Станко обиделся – ему показалось, что браконьер скрытничает и не желает с ним разговаривать. Фыркнув, он отстал.

Илияш шел теперь молча, а Станко, глядя ему в спину, крепко задумался.

Он думал о том, что, в сущности, об Илияше знает совсем немного и все – с его слов. Что он в страже служил – это похоже, боец отменный, а вот почему сбежал? А главное – кем раньше-то был, ведь не родился же он стражником, а?

Морща лоб, Станко вспоминал все мелкие Илияшевы повадки – как ест, как умывается, как палку держит… Охотник умелый, и шкурку сдерет, и ощипает, и зажарит, и… А вот только не из простых он, Илияш. Не из простолюдинов.

Станко и сам не знал, почему именно сейчас в этом уверился. Может быть, смутная тайна, связанная с его проводником, давала о себе знать и раньше, но именно сейчас, вспоминая чеканные слова непонятных строк, Станко понял вдруг, что браконьер – не совсем тот, за кого Станко принимал его раньше.

Может быть, шпион?

Ему очень не хотелось так думать – после всего, что было. А было множество ловушек, и в каждую из них Станко не надо было даже толкать – сам угодил бы, не окажись рядом проводника…

Все это верно, но кто такой Илияш? Откуда он знает громкое слово – бастард? «Незаконный сын знатной особы»… И что за счеты у него с князем Лиго? Как зло он сказал тогда у костра: убей его…

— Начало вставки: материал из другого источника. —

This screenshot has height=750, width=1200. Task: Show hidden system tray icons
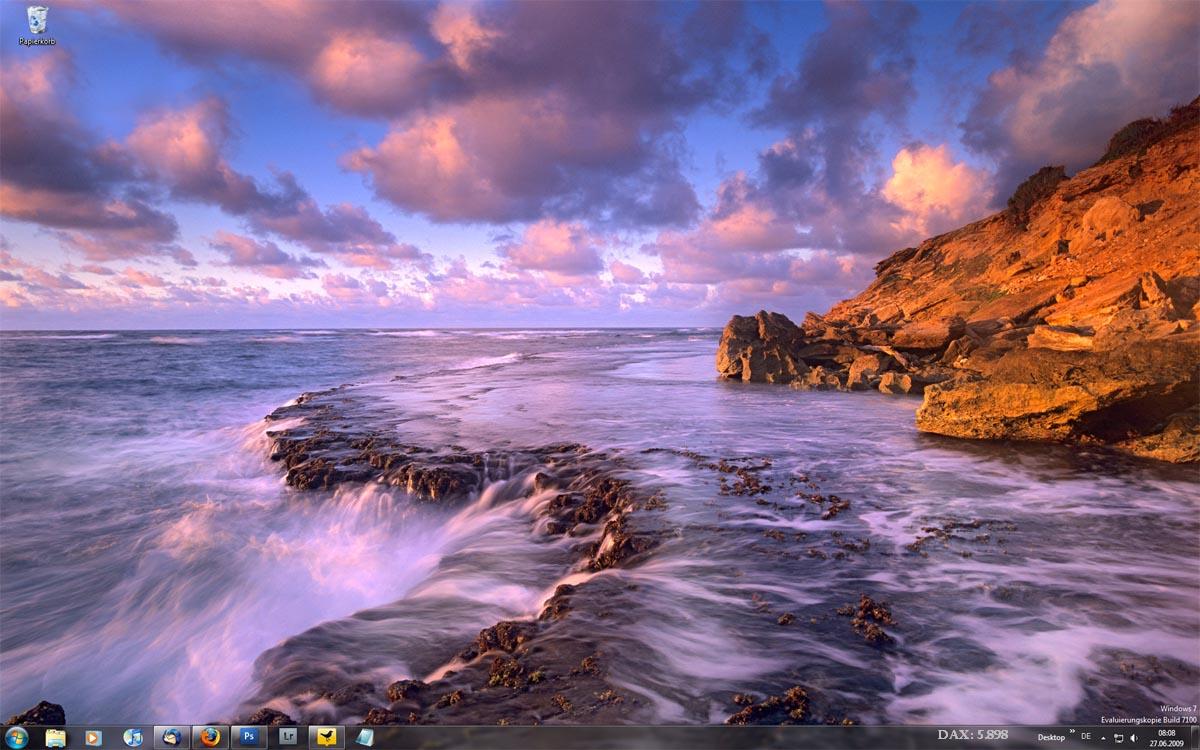(x=1103, y=738)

– Осторожно, – бросил идущий впереди Илияш, перелезая через поваленный ствол.

Станко тряхнул мешок, поудобнее устраивая его между лопатками, и продолжал свои молчаливые рассужденья.

Опять-таки, если Илияш не из простых, почему он стражников боится, как школьник розги? Может быть, князь специально за ним охотится? Может быть…

Ноги Станко соскользнули, он потерял опору и сорвался куда-то вниз. Не очень глубоко. По сапогам застучали комья глины. Где-то наверху ахнул Илияш.

Станко, скорее раздосадованный, чем испуганный, стоял на дне широкой ямы; влажная стенка ее осыпалась в том месте, где ее потревожили сапоги, локти и колени неловкого путешественника. И еще – стена была вся испещрена дырами, как ломоть хорошего сыра.

– Стой на месте, – Станко показалось, что голос Илияша странно изменился.

Станко опустил взгляд.

Из круглой дырочки, темной норки в сырой стене показалась плоская треугольная голова. Полоснул воздух тонкий раздвоенный язык; голова поднялась, закачалась, как на пружине, и матово блеснула бронзово-черная чешуя.

Станко отшатнулся. Змея смотрела ему в глаза – прямо, неотрывно, а из множества нор уже радостно выглядывали ее товарки.